Если интересуемая информация не найдена, её можно Заказать
ЗАМЕТКИ О РУССКИХ МЕМУАРАХ 1800—1825 ГОДОВ1
Умолк рев Норда сиповатый,
Закрылся грозный, страшный взгляд.
Державин
Смерть Екатерины II внезапно и резко оборвала неспешное течение XVIII столетия и, словно смешав карты в большой исторической игре, перевернула все с ног на голову. Давно установленный, привычный и потому казавшийся незыблемым порядок вещей остался отрадным воспоминанием о екатерининской эпохе.
С воцарением «сумасшедшей памяти императора Павла»1 все изменилось.

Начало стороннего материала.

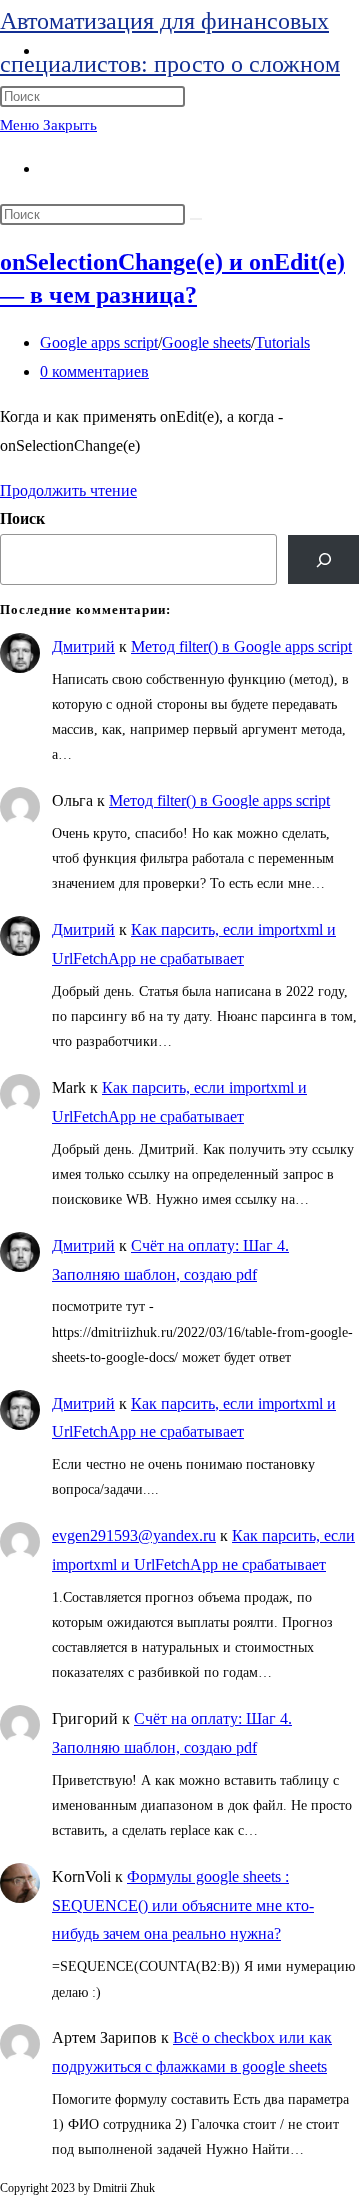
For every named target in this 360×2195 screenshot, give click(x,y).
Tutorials (282, 342)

Социальную и психологическую иерархию в период своего непродолжительного царствования сам Павел определил известной фразой: «В России велик только тот, с кем я говорю, и только пока я с ним говорю». В соответствии с этим определением пленный турок, брадобрей Павла Кутайсов был возведен в графское достоинство, а «старинные князья и Рюриковой крови» (слова Пушкина), напротив того, лишались титулов, состояний и по распоряжению императора отправлялись в ссылку. Промедлений Павел не терпел. Гарантий сохранить честь, имя, состояние не было. Все трепетало.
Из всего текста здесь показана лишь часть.